# Count of Numbers in a Range where digit d occurs exactly K times

Given two positive integers L and R which represents a range and two more positive integers d and K. The task is to find the count of numbers in the range where digit d occurs exactly K times.

Examples:

Input: L = 11, R = 100, d = 2, k = 1
Output: 17
Required numbers are 12, 20, 21, 23, 24, 25, 26, 27, 28, 29, 32, 42, 52, 62, 72, 82 and 92.

Input: L = 95, R = 1005, d = 0, k = 2
Output: 14

Prerequisites : Digit DP

## Recommended: Please try your approach on {IDE} first, before moving on to the solution.

Approach: Firstly, if we are able to count the required numbers upto R i.e. in the range [0, R], we can easily reach our answer in the range [L, R] by solving for from zero to R and then subtracting the answer we get after solving for from zero to L – 1. Now, we need to define the DP states.
DP States:

• Since we can consider our number as a sequence of digits, one state is the position at which we are currently in. This position can have values from 0 to 18 if we are dealing with the numbers upto 1018. In each recursive call, we try to build the sequence from left to right by placing a digit from 0 to 9.
• Second state is the count which defines the number of times, we have placed digit d so far.

OBJECTIVE 1: Using the digit-count problem text, rewrite the part starting at "# Count of Numbers" and ending at "72, 82 and 92.", replacing "digit" with "numeral".

INFORMATION GIVEN:
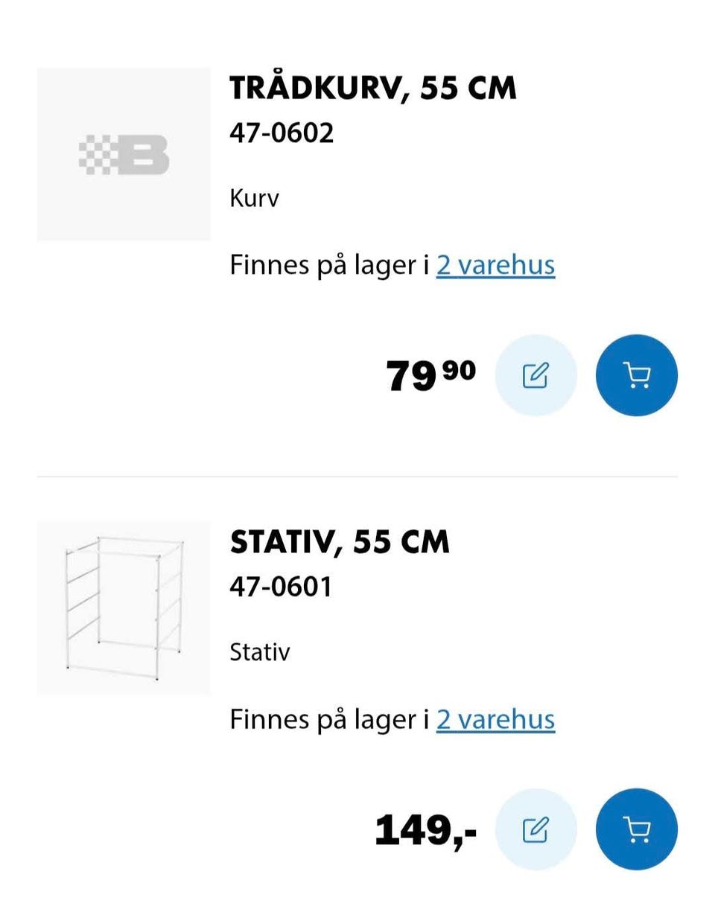Click edit note icon for Trådkurv
715x915 pixels.
click(x=536, y=375)
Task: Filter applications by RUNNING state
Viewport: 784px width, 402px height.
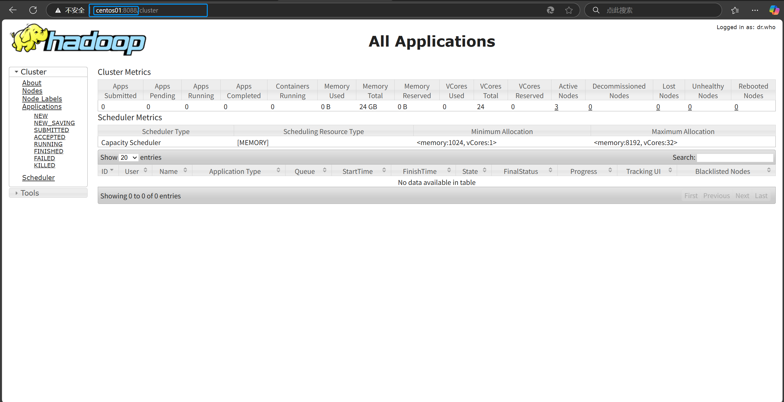Action: [48, 144]
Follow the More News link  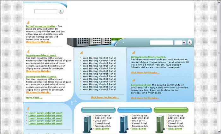point(34,98)
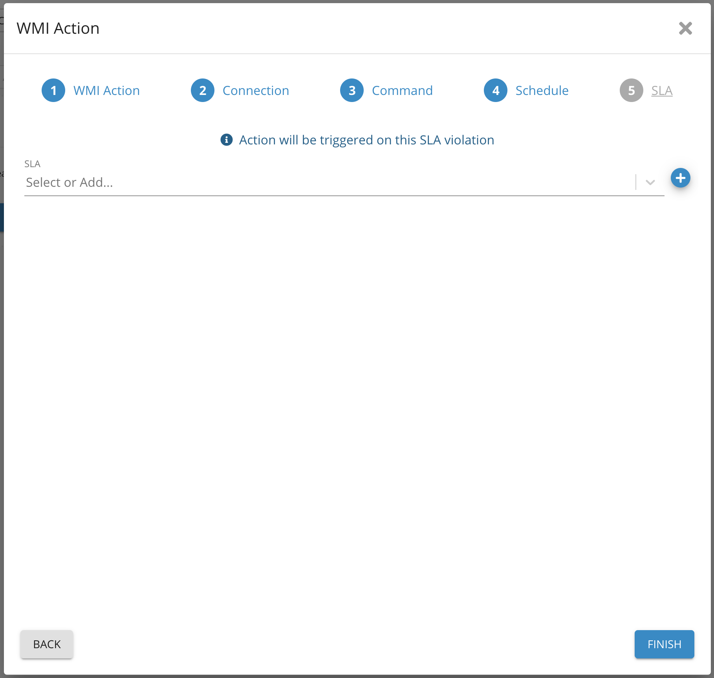Select the underlined SLA step link
The width and height of the screenshot is (714, 678).
[662, 91]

OBJECTIVE 2: Print the rows verbatim, starting at their first line and ending at the line containing "Action: [48, 144]", both ends included. Leave the pictures out.

FULL RESPONSE 1:
# Count of Numbers in a Range where numeral d occurs exactly K times

Given two positive integers L and R which represents a range and two more positive integers d and K. The task is to find the count of numbers in the range where numeral d occurs exactly K times.

Examples:

Input: L = 11, R = 100, d = 2, k = 1
Output: 17
Required numbers are 12, 20, 21, 23, 24, 25, 26, 27, 28, 29, 32, 42, 52, 62, 72, 82 and 92.

FULL RESPONSE 2:
Click edit note icon for Trådkurv
715x915 pixels.
click(x=536, y=375)
Task: Filter applications by RUNNING state
Viewport: 784px width, 402px height.
Action: [48, 144]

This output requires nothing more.